** SELECTED PASSAGE **
——
- Born: December 1, 1925 La Paz, Bolivia
- Died: May 31, 2005 (aged 79) Los Angeles, California
- Occupations: composer and conductor

= Jaime Mendoza-Nava =

Jaime Mendoza-Nava (December 1, 1925 – May 31, 2005) was a Bolivian-American composer and conductor.

==Early life and work==

Mendoza-Nava was born in La Paz, Bolivia. He studied at The Juilliard School and Madrid Royal Conservatory, the Sorbonne, and with Nadia Boulanger. He won the Madrid Conservatory's First Prize in 1950, completing the five-year program in a year's time. Eventually, he was on the staff of Walt Disney Studios and his works were recorded by MGM Records.

Much of his music is inspired by the pentatonic music of the Andes.

In Hollywood, he also had several credits as a sound editor.

He died in Los Angeles, California, on May 31, 2005.
——
** PROMPT A **
Name every school where Jaime Mendoza-Nava studied, according to the biography of Jaime Mendoza-Nava.
** PROMPT B **
Revise the biography of Jaime Mendoza-Nava from "Jaime Mendoza-Nava (December" through "May 31, 2005.", putting "music editor" in place of "sound editor".
** PROMPT C **
In the biography of Jaime Mendoza-Nava, what award did he win in 1950?

** DATASET SECTION **
——
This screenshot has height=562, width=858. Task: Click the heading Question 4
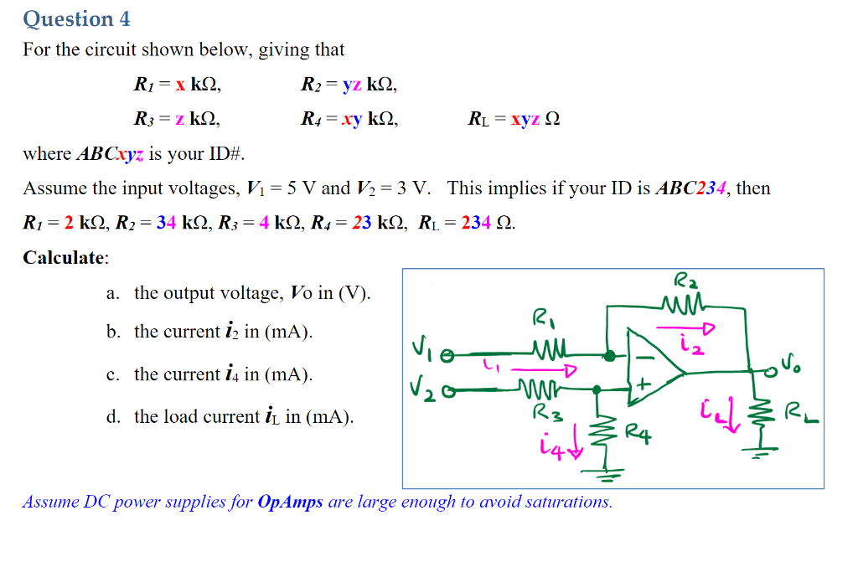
——
** PROBLEM SOLUTION A **
The Juilliard School, Madrid Royal Conservatory, the Sorbonne

** PROBLEM SOLUTION B **
Jaime Mendoza-Nava (December 1, 1925 – May 31, 2005) was a Bolivian-American composer and conductor.

==Early life and work==

Mendoza-Nava was born in La Paz, Bolivia. He studied at The Juilliard School and Madrid Royal Conservatory, the Sorbonne, and with Nadia Boulanger. He won the Madrid Conservatory's First Prize in 1950, completing the five-year program in a year's time. Eventually, he was on the staff of Walt Disney Studios and his works were recorded by MGM Records.

Much of his music is inspired by the pentatonic music of the Andes.

In Hollywood, he also had several credits as a music editor.

He died in Los Angeles, California, on May 31, 2005.

** PROBLEM SOLUTION C **
The Madrid Conservatory's First Prize.